Если прежде конфликт между Иваном Васильевичем и Филиппом был достоянием относительно узкого круга лиц – пусть по столице и ходили недобрые слухи, пусть вспоминали очевидцы прилюдно сделанные обличения Филиппа, – но до открытого разрыва дело не доходило. Кто знал о работе следственной комиссии на Соловках? Кто знал, до какого накала дошли противоречия между двумя величайшими людьми страны? Теперь – узнали. Митрополит показал: примирения с опричниной он не желает, пастырского благословения на нее не дает и не даст, обличать ее не перестанет. Показал – всем. Всей столице.
Чего ж яснее?
Ответная кара стала делом времени.
Иван IV разбирает бумаги, написанные следственной комиссией князя Темкина-Ростовского, прикидывает, каких свидетелей стоит вызвать на суд, как их использовать. Он имеет возможность просто убить митрополита, но в этом случае царство, итак расщепленное до основания опричной трещиной, может просто развалиться. Чего ждать от подданных, когда слетит голова самого митрополита? Не обернется ли его гибель ужасающим мятежом? Не восстанет ли земщина?
Неправильно было бы изображать Ивана Васильевича только лишь бездушным кровопийцей. Да, последние месяцы многое переменили в его натуре к худшему. Да, большая кровь вошла ему в привычку. Да, Филипп вызывал в нем бешенство. Но… почтительное отношение если не к самому митрополиту, то хотя бы к его сану, к сакральному статусу главы Церкви должно было оставаться. Как и в любом православном человеке, в Иване IV жила боязнь пойти против Божьей воли; как минимум, он должен был опасаться последствий поступка, который собирался совершить.
Царь медлил.
Он размышлял, взвешивал… По всей видимости, натура артиста, человека, стремящегося всякий свой поступок «поставить», как ставят театральное действие, позвала его к иному решению. Не убить, нет. Рискованно, некрасиво. Гораздо лучше – опозорить. Унизить, раздавить. И сделать всё это с помощью большого спектакля с большим количеством задействованных персонажей. В нем Иван Васильевич попробовал себя не на актерской стезе, а на режиссерской.
Епископа да судит епископ – таковы церковные правила. Но наша Церковь давно потеряла ту необыкновенную самостоятельность, которой она пользовалась в XIV и XV столетиях.
С X столетия, от основания своего, Русская церковь подчинялась Константинопольскому патриарху.
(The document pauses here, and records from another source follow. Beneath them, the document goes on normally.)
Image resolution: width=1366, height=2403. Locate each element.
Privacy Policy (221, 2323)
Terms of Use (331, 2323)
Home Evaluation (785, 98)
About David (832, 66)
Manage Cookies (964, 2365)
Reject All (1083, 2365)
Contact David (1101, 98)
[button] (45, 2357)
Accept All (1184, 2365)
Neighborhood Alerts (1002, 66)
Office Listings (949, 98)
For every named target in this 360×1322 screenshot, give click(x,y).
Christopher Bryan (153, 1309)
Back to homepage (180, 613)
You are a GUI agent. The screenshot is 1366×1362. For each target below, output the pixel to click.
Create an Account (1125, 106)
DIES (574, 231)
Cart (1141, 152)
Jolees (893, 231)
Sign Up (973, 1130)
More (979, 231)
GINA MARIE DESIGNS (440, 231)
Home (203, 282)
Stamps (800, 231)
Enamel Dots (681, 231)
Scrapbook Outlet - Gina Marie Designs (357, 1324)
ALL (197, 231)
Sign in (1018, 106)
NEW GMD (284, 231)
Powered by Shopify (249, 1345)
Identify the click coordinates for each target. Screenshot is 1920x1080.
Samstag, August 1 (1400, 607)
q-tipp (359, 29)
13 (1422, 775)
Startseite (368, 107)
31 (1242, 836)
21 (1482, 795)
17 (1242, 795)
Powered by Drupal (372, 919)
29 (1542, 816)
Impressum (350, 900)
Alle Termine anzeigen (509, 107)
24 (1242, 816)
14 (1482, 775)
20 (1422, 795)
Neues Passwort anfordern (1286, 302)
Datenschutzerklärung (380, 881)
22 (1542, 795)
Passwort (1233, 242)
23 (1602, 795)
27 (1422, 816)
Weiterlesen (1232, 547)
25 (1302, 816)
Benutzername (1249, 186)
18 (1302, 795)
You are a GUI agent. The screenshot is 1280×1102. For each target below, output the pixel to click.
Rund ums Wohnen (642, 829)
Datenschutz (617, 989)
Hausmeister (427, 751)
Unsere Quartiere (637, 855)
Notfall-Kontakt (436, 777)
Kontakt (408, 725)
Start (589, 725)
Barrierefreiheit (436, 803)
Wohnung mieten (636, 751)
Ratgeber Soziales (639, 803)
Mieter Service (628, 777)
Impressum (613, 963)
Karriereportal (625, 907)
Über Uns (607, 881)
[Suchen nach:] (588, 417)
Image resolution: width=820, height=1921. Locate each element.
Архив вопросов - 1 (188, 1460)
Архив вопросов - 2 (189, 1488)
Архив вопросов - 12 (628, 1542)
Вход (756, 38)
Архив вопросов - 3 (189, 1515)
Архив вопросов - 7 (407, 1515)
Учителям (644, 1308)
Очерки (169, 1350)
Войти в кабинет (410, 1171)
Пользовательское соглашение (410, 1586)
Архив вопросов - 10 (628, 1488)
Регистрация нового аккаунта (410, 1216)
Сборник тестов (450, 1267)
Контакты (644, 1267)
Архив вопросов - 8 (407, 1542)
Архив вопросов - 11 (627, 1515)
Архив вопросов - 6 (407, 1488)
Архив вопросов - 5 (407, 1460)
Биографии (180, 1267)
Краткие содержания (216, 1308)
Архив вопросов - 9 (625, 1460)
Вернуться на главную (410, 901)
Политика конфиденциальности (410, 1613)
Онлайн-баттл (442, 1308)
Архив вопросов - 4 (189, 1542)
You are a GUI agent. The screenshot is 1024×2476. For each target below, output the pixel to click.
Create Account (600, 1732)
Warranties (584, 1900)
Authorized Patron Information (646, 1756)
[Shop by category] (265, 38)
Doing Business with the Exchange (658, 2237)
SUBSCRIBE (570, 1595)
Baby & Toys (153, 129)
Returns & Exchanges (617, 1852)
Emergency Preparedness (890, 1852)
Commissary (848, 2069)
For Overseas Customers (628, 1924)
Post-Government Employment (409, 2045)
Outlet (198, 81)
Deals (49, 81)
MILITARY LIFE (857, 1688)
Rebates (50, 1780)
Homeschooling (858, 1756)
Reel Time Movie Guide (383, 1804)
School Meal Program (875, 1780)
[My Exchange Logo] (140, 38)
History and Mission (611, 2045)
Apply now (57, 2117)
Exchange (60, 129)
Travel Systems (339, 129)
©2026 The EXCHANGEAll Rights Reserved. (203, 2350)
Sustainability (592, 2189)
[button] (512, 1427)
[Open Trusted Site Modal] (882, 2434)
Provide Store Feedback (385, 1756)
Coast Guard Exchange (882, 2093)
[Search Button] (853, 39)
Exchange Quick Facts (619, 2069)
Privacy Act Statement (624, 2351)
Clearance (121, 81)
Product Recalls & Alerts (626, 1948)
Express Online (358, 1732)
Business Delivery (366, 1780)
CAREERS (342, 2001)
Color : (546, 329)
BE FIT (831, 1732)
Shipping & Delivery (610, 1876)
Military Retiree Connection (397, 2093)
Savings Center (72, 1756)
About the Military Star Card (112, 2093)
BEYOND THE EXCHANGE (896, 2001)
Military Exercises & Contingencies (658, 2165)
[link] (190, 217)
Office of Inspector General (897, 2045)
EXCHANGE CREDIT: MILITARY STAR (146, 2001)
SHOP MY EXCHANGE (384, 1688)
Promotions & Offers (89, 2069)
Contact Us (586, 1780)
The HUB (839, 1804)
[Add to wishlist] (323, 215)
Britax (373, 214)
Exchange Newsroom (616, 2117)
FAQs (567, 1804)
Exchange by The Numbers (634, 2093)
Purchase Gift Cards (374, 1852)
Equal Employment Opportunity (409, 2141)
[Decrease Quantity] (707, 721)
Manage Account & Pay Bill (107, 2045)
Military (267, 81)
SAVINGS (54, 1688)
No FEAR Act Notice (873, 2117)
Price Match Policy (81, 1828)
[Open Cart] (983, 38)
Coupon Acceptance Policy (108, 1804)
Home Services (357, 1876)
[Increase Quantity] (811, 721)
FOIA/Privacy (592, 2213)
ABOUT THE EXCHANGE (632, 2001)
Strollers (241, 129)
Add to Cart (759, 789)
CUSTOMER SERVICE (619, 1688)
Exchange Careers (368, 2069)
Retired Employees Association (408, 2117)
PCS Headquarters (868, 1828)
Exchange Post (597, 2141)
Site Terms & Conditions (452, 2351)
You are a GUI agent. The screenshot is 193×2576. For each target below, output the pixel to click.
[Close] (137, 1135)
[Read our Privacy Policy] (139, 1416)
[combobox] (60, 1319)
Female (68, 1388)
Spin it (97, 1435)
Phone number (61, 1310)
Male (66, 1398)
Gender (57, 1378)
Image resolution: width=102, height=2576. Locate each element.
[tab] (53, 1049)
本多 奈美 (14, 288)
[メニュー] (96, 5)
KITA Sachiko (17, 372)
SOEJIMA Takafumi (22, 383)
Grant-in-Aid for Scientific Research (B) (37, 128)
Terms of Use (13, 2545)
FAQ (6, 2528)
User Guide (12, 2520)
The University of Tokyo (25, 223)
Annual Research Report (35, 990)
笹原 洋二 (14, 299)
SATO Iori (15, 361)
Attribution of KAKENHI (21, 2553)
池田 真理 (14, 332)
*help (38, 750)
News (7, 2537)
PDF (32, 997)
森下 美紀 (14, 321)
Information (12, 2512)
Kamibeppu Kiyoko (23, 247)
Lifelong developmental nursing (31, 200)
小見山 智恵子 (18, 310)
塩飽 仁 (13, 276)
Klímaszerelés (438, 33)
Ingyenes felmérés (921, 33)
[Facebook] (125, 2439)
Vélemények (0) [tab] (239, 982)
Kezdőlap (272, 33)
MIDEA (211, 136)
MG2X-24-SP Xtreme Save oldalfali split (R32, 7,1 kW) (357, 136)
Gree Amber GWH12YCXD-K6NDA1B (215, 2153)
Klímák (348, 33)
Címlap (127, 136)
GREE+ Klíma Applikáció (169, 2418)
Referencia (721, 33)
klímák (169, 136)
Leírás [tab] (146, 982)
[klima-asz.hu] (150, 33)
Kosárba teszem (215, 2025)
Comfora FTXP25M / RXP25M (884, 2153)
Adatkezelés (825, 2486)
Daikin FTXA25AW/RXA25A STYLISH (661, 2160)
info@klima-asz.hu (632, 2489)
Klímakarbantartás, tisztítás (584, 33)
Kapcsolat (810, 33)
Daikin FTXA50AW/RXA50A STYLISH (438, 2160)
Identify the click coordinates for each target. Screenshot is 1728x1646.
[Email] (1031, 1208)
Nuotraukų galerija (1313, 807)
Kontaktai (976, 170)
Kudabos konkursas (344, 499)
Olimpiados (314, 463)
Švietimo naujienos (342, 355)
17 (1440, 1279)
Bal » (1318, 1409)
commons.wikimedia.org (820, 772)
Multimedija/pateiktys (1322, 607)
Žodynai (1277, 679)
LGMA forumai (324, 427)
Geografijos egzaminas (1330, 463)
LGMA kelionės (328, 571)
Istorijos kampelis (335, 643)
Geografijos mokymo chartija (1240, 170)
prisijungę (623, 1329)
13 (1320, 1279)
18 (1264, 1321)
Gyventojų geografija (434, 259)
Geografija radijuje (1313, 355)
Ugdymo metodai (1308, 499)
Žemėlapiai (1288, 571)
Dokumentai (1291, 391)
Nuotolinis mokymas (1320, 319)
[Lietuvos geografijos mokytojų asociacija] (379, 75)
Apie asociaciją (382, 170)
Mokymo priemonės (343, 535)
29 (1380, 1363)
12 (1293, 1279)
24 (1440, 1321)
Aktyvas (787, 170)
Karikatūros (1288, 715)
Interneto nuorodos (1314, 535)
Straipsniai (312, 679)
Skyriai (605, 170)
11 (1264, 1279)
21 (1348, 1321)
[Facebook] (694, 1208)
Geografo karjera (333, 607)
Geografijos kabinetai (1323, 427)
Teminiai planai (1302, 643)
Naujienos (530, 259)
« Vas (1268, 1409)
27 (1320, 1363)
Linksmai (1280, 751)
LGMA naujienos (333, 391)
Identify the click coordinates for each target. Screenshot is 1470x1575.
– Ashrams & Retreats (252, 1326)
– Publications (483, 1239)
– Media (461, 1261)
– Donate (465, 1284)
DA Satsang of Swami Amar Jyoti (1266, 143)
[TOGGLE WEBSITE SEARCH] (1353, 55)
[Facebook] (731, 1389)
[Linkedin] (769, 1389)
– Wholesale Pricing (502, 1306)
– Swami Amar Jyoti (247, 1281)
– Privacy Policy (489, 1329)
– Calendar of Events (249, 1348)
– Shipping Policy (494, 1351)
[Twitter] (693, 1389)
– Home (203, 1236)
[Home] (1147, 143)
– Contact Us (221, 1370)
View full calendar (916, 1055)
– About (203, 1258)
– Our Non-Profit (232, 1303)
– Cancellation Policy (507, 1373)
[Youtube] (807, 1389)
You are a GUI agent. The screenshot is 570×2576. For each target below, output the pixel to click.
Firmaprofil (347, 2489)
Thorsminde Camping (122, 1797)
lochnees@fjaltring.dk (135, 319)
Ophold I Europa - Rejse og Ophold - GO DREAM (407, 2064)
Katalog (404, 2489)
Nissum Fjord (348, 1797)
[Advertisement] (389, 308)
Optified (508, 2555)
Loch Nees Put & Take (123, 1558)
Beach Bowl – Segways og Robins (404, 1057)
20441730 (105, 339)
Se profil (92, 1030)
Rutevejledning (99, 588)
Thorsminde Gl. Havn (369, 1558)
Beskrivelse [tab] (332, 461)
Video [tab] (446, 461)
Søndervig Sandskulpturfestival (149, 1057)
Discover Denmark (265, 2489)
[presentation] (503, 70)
Византийцы ставили на Русь митрополитов, а если отыскивался местный кандидат на митрополичью кафедру, то ему следовало отправиться в Константинополь, чтобы пройти там утверждение. В условиях политической раздробленности Руси, особенно тяжелой при ордынском иге XIII–XV веков, это положение, как ни странно, даже имело для страны определенную пользу. На несколько десятков больших и малых княжеств, а также вечевых республик, приходилась одна общая церковная организация. И у этой организации был единый центр, вынесенный за пределы Руси, раздираемой междоусобными войнами. Таким образом, Церковь, во-первых, стала главным фактором объединения Руси, главной скрепой для пестрого крошева маленьких независимых государств. И, во-вторых, она обладала значительной независимостью по отношению к любому русскому князю – хоть тверскому, хоть суздальско-нижегородскому, хоть московскому. Залогом успешной политики московских князей стало именно то, что они умели устанавливать с Церковью добрые отношения. В конце XIV-го и особенно в XV веке такое положение стало тягостным. Цареградские власти, слабея, теряя земли, ведя бесконечные тяжелые войны, пытались использовать Русь в своих политических целях. И главенство над Русской церковью было превосходным рычагом для этого.
В то же время, Русь поднималась с колен, у нас появились крупные политические лидеры, которые стремились объединить страну и свергнуть ненавистную власть ордынцев. Василевсам требовалась военная помощь против турок. Они попытались получить ее от западноевропейских стран, а в уплату обещали заключить церковную унию с католическим Римом. Русь этого не приняла. Зачем было русским изменять православной вере ради благополучия маленького государства на Балканском полуострове? Произошел разрыв. В 1448 году владыка Рязанский Иона был поставлен на митрополию Собором русских архиереев. Русская церковь, таким образом, обрела автокефалию. Константинопольским церковным властям пришлось с этим смириться. В 1453 году столица Византийской империи пала под натиском турок, последний император погиб. Бедствия, которые вслед за этим пришлось претерпеть греческому духовенству, заставляли его смотреть на Русь как на источник поддержки, в том числе и материальной. Поэтому церковная независимость русской земли стала неоспоримой данностью. Блага, происходившие от обретенной самостоятельности, очевидны. Но…
Одними благами дело не ограничилось.